= Beginning of Section =

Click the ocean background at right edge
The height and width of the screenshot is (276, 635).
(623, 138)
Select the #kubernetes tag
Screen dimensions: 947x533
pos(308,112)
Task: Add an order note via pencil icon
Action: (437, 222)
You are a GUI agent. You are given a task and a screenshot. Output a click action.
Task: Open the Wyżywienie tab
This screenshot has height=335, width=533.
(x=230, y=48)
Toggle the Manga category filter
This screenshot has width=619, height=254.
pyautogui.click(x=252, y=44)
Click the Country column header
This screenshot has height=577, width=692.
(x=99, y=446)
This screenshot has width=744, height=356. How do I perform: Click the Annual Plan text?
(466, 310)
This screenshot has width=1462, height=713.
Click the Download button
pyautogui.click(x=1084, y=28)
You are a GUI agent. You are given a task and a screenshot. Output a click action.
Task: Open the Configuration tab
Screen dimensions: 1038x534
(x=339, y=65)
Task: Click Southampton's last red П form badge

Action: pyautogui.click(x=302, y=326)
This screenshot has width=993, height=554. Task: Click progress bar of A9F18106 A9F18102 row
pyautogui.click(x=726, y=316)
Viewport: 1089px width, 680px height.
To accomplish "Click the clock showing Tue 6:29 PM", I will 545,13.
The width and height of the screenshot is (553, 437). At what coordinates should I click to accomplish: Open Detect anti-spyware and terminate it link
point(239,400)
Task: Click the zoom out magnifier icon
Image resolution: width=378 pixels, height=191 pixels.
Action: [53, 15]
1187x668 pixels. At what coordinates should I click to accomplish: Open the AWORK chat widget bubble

= End of Section =

Task directions:
Take the listing above and write it out again exactly.

Answer to this task:
Click the ocean background at right edge
The height and width of the screenshot is (276, 635).
(623, 138)
Select the #kubernetes tag
Screen dimensions: 947x533
pos(308,112)
Task: Add an order note via pencil icon
Action: (437, 222)
You are a GUI agent. You are given a task and a screenshot. Output a click action.
Task: Open the Wyżywienie tab
This screenshot has height=335, width=533.
(x=230, y=48)
Toggle the Manga category filter
This screenshot has width=619, height=254.
pyautogui.click(x=252, y=44)
Click the Country column header
This screenshot has height=577, width=692.
(x=99, y=446)
This screenshot has width=744, height=356. How do I perform: Click the Annual Plan text?
(466, 310)
This screenshot has width=1462, height=713.
Click the Download button
pyautogui.click(x=1084, y=28)
You are a GUI agent. You are given a task and a screenshot. Output a click action.
Task: Open the Configuration tab
Screen dimensions: 1038x534
(x=339, y=65)
Task: Click Southampton's last red П form badge

Action: pyautogui.click(x=302, y=326)
This screenshot has width=993, height=554. Task: Click progress bar of A9F18106 A9F18102 row
pyautogui.click(x=726, y=316)
Viewport: 1089px width, 680px height.
To accomplish "Click the clock showing Tue 6:29 PM", I will 545,13.
The width and height of the screenshot is (553, 437). At what coordinates should I click to accomplish: Open Detect anti-spyware and terminate it link
point(239,400)
Task: Click the zoom out magnifier icon
Image resolution: width=378 pixels, height=191 pixels.
Action: [53, 15]
1187x668 pixels. At what coordinates should I click to accomplish: Open the AWORK chat widget bubble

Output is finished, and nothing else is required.